__Request 1__
Duplicate part of the passage about Jondal. Begin at the words "Jondal qualifies as" and stop after "A belligerent culture.".
__Request 2__
According to the passage about Jondal, how many people live in Odda?

__Extract provided__
-- begin --

Jondal qualifies as a small place: 1,100 inhabitants, but growing because it attracts immigrants enough to compensate for a falling birthrate, like many other places, small and big, in the West. A beautiful place situated between the long and deep Hardanger fjord and the Folgefonna glaciers–melting–with cherry an apple fruit-blossom clothing the hills in white in May. Add sheep and stones and some steel, and retirement funds for the older part of the population. And, indeed, the tourism attracted by the beauty, watching the same hills the Vikings looked at a thousand years ago, say between 800-1050. The fjord was ideal, easily defended, shielding the ships for their deadly expeditions in the winter season. A belligerent culture.
There are seven cooperating municipalities in inner Hardanger, but the biggest, Odda has only 8,000, still qualifying. Add the water-falls from the plateau up there, generating electric energy, also for export. They live a good life; neither too little nor any excess. And the tunnels–financed by Norwegian oil money making Norway a Swiss cheese–now connects Oslo and Bergen through Jondal. An extreme periphery coming closer. And yet a little place–
–opening itself generously to the summer symposium year after year, opening the school for the meetings, the church for concerts and ceremonies, the beaches for grilling, the mountains for hiking.

-- end --

__Provided information__
-- begin --

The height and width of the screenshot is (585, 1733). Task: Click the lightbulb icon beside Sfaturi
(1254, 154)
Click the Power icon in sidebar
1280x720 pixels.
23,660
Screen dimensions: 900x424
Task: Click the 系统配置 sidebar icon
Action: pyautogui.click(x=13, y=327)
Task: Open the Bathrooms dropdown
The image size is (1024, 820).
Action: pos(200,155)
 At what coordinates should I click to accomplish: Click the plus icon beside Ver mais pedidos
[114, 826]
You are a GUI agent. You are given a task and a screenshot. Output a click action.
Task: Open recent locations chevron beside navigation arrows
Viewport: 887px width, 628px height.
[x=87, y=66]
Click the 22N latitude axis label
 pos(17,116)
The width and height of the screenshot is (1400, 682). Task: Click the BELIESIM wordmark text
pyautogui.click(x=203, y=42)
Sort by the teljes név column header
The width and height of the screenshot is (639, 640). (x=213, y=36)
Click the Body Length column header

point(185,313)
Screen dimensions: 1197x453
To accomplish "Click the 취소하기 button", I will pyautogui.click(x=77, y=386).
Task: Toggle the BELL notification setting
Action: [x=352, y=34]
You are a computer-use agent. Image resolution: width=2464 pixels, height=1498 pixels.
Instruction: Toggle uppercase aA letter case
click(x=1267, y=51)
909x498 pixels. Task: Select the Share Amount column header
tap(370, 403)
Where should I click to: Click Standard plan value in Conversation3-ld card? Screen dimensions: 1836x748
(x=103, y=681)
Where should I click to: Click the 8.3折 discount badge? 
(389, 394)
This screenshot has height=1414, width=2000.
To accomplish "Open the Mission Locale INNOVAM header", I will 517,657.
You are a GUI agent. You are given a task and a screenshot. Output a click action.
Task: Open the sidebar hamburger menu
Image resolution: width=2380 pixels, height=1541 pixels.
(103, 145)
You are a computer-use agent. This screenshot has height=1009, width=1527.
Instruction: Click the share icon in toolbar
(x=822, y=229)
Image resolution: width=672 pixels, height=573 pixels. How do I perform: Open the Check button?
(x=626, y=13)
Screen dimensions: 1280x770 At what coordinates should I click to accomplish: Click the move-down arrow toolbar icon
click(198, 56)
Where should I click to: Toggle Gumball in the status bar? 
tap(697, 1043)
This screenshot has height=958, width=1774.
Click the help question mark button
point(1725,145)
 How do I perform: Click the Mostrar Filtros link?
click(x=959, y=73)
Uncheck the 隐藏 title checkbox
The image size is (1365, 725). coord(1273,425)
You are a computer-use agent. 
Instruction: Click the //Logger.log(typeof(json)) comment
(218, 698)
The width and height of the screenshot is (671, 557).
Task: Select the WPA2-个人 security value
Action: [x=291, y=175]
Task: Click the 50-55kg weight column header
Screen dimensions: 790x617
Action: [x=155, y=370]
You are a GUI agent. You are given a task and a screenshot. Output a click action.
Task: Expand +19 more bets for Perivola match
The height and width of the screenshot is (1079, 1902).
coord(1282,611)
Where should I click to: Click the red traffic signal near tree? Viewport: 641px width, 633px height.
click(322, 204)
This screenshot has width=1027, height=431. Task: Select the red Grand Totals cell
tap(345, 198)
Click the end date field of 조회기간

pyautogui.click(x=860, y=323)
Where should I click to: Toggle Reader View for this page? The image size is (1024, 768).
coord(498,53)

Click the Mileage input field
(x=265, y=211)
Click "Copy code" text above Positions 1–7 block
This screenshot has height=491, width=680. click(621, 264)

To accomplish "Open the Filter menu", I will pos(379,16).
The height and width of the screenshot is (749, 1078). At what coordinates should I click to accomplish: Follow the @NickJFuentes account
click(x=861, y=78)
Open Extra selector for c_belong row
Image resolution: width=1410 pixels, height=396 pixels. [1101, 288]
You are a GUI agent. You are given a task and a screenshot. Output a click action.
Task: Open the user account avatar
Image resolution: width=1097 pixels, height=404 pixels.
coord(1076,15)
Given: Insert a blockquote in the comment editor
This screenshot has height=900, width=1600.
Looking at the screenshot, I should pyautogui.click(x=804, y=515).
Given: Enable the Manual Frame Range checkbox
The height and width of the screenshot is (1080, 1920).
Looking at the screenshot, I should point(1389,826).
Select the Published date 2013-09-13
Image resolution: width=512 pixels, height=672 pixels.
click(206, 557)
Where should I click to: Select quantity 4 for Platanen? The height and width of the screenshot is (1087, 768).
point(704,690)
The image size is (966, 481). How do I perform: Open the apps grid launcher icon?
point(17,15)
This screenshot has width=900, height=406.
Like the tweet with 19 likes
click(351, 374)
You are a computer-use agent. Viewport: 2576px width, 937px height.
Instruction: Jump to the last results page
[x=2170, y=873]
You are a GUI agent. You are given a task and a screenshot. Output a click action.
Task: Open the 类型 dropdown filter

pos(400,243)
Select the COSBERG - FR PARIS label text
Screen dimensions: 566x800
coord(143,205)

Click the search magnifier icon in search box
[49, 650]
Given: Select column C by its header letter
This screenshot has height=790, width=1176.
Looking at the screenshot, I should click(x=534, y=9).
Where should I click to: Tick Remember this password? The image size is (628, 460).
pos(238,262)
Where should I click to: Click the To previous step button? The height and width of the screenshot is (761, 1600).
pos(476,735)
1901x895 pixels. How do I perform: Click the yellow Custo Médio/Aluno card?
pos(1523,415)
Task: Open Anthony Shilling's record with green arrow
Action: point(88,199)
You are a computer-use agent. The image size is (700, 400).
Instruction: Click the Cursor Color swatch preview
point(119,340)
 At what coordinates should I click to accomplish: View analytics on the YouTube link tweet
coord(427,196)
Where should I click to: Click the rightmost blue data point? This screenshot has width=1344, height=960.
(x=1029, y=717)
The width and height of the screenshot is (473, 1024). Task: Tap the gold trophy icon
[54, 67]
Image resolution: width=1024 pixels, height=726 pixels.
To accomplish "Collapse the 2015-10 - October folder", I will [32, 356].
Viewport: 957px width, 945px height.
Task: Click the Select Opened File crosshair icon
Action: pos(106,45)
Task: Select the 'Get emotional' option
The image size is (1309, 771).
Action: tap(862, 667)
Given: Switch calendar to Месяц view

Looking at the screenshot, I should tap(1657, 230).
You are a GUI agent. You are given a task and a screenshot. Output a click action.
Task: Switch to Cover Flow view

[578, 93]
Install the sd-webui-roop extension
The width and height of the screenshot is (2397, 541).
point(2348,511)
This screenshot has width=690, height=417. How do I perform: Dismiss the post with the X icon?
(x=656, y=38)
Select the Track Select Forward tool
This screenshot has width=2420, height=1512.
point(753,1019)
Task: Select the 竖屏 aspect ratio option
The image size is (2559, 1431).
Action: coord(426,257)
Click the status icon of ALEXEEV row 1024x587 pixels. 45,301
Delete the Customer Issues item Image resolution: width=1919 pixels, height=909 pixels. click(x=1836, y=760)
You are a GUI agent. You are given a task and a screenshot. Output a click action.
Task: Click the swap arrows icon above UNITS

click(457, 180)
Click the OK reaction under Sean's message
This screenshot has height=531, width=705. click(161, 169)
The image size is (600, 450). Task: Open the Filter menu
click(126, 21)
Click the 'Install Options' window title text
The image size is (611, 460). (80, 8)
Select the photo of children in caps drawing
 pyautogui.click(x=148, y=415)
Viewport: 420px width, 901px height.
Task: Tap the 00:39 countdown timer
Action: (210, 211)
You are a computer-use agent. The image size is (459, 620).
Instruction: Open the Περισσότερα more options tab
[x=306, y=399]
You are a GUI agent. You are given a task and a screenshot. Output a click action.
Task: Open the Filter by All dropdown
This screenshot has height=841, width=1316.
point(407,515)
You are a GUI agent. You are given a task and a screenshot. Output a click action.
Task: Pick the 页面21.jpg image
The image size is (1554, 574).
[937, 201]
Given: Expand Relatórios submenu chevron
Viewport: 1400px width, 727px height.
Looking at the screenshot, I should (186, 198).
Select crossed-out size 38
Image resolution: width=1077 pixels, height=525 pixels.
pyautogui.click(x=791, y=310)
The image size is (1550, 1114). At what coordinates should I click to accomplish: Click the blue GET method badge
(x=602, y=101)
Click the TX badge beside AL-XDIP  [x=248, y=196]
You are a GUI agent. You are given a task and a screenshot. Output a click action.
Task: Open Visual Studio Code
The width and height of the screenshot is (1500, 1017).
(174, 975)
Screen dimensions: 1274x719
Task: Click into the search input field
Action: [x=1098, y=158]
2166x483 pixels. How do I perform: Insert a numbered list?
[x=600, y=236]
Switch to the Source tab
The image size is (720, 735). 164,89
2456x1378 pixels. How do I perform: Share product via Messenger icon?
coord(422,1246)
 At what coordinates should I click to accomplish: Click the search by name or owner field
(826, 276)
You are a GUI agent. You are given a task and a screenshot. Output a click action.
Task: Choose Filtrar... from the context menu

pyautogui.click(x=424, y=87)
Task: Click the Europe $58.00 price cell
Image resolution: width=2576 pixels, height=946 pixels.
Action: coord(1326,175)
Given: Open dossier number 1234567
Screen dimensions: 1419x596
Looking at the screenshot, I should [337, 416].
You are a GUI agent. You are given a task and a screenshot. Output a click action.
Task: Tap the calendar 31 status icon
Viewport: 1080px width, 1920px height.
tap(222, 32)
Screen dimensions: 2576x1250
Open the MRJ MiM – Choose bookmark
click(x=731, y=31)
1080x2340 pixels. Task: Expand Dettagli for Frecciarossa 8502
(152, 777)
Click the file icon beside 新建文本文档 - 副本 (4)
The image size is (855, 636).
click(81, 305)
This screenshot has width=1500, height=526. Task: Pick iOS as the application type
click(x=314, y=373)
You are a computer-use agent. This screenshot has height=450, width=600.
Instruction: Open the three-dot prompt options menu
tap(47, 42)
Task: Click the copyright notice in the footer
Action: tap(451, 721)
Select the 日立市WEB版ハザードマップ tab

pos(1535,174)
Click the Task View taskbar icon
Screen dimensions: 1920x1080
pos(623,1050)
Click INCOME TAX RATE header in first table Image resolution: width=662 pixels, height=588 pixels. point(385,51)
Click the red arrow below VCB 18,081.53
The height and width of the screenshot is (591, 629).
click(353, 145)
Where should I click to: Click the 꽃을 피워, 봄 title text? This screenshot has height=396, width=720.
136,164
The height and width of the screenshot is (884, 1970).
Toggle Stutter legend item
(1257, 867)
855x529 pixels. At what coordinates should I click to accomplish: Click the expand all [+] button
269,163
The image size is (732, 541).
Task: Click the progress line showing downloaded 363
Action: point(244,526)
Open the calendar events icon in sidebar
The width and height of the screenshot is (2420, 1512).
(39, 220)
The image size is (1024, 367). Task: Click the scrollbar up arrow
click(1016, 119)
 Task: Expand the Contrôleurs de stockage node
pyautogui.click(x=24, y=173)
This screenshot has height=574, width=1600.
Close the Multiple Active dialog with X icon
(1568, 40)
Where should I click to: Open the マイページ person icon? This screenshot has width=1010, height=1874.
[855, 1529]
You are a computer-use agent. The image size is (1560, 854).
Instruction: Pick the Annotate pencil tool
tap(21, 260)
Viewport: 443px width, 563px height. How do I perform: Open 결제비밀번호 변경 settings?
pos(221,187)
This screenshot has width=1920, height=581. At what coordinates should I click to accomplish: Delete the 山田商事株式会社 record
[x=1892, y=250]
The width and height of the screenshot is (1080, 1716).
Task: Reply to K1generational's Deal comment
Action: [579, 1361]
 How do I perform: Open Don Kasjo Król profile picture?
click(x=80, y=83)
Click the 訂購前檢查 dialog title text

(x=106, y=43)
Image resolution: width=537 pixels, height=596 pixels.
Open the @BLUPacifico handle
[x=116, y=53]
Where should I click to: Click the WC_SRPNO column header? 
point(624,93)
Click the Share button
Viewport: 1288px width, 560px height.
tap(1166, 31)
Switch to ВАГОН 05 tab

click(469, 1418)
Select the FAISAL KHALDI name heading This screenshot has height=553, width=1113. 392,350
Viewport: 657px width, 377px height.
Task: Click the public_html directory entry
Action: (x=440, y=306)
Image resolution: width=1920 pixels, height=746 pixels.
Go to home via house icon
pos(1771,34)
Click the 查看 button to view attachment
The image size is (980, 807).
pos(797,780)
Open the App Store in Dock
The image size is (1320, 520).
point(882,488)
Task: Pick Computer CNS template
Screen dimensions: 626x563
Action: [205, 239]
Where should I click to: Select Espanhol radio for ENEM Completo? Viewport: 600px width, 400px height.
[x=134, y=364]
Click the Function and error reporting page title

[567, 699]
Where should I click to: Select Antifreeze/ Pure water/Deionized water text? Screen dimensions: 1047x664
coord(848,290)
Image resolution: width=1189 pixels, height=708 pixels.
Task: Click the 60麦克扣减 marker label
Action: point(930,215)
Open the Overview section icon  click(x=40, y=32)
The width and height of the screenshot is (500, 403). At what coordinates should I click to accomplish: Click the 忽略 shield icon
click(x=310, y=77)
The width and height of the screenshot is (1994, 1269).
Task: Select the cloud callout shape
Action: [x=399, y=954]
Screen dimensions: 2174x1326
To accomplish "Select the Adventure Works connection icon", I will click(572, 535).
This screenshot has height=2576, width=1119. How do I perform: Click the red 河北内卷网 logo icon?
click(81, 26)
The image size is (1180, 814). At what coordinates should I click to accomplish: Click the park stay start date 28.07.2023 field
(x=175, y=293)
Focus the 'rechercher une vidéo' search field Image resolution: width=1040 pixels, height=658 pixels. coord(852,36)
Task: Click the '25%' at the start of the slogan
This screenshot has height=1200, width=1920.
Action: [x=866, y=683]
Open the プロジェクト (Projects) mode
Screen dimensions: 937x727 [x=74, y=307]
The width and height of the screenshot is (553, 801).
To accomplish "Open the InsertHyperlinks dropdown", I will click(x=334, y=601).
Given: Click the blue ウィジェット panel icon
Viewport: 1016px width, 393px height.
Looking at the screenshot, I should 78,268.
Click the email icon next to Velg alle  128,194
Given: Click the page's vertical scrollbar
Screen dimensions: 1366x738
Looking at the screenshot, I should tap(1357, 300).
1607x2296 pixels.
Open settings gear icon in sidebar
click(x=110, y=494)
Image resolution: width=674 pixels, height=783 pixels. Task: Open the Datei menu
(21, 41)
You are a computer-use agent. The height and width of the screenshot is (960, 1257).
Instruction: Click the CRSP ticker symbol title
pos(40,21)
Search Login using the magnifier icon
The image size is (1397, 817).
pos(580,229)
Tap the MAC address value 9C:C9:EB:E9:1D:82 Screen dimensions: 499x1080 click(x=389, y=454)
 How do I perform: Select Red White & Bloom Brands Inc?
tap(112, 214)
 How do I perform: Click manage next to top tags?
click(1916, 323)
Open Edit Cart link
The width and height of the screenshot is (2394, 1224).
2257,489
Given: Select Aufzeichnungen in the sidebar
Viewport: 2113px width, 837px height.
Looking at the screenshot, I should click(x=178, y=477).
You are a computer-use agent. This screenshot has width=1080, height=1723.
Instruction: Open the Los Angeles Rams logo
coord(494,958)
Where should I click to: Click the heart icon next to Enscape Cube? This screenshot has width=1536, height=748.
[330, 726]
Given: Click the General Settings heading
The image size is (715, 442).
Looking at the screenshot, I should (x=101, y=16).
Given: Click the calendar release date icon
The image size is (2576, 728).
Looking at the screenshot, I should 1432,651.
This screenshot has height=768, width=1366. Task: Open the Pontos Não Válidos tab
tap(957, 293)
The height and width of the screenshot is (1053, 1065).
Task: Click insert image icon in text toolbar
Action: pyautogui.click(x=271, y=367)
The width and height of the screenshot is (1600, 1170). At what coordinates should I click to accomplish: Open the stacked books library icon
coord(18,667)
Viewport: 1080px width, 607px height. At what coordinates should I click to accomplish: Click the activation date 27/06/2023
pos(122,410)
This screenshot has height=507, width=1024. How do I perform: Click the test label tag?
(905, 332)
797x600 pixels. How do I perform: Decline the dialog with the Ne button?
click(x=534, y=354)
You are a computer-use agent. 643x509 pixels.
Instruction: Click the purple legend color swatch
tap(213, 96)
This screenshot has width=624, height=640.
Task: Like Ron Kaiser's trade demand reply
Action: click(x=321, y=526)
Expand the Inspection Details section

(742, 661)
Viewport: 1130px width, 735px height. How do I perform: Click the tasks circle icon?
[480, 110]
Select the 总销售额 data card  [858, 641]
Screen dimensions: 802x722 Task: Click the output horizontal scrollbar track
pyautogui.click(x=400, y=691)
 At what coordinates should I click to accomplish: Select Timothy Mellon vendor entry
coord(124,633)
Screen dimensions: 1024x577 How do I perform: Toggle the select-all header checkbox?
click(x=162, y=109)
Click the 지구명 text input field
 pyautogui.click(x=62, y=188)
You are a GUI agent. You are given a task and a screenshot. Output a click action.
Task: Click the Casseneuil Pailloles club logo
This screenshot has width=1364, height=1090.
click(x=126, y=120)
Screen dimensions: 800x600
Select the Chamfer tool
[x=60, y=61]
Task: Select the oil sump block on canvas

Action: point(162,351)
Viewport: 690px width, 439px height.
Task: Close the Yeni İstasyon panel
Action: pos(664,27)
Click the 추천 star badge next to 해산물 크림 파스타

-- end --

__Task result 1__
Jondal qualifies as a small place: 1,100 inhabitants, but growing because it attracts immigrants enough to compensate for a falling birthrate, like many other places, small and big, in the West. A beautiful place situated between the long and deep Hardanger fjord and the Folgefonna glaciers–melting–with cherry an apple fruit-blossom clothing the hills in white in May. Add sheep and stones and some steel, and retirement funds for the older part of the population. And, indeed, the tourism attracted by the beauty, watching the same hills the Vikings looked at a thousand years ago, say between 800-1050. The fjord was ideal, easily defended, shielding the ships for their deadly expeditions in the winter season. A belligerent culture.

__Task result 2__
8,000